▶ [Information provided]:
——————

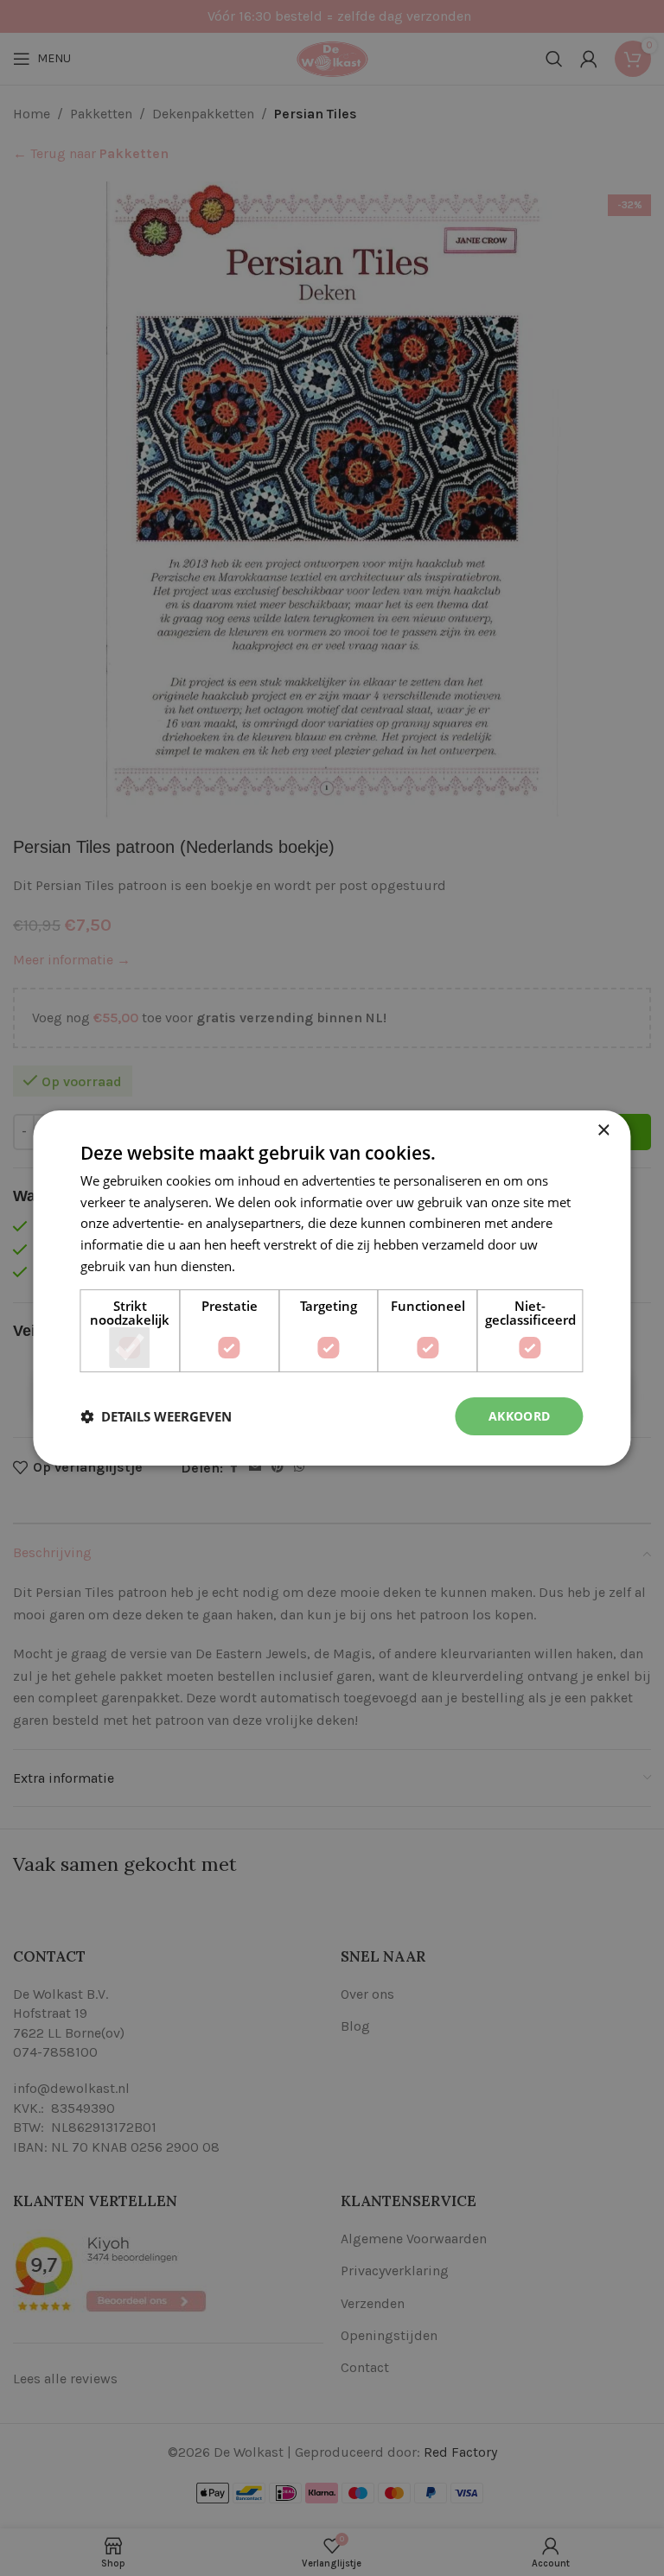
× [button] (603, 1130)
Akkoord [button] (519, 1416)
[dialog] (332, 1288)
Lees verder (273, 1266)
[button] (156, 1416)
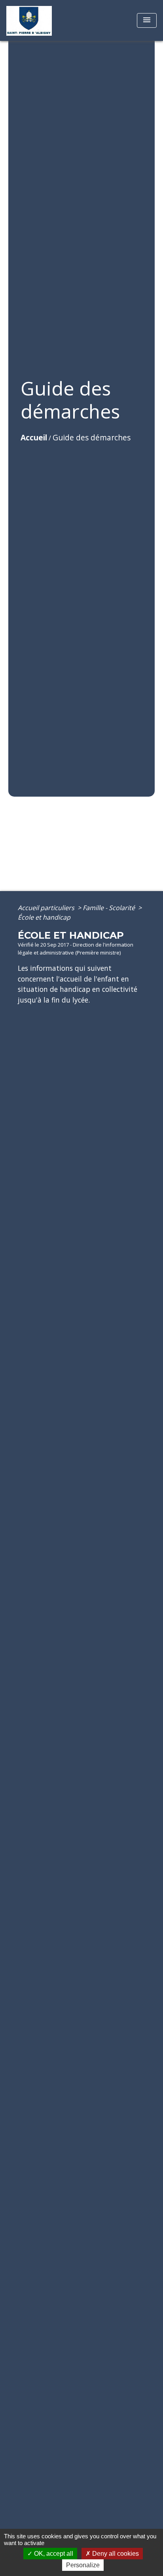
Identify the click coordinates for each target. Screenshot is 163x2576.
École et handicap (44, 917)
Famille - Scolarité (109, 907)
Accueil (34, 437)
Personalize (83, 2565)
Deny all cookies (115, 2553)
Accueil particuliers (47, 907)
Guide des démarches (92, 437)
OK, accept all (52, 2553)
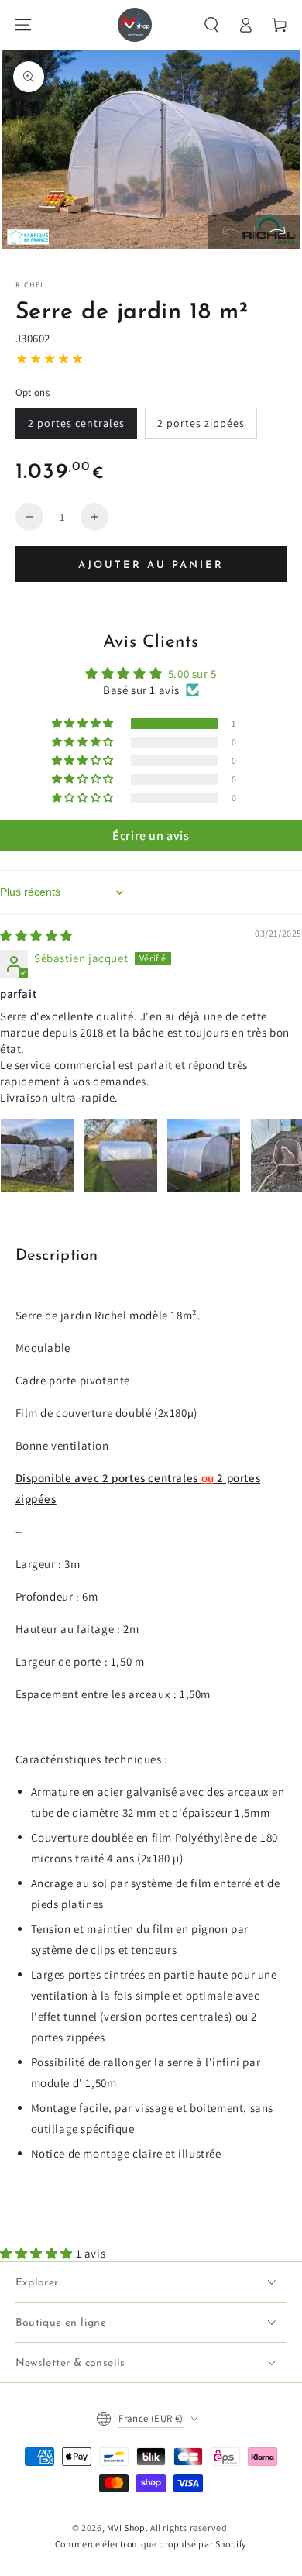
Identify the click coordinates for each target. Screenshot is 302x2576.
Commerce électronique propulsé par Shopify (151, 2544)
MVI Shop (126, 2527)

——————

▶ [Problem statement]: What is needed is every line from the data above that includes the string "Screenshot", copied out.

▶ [Written answer]:
Identify the click coordinates for each target. Screenshot is 163x2576.
Identify the click coordinates for each target. Screenshot is 302x2576.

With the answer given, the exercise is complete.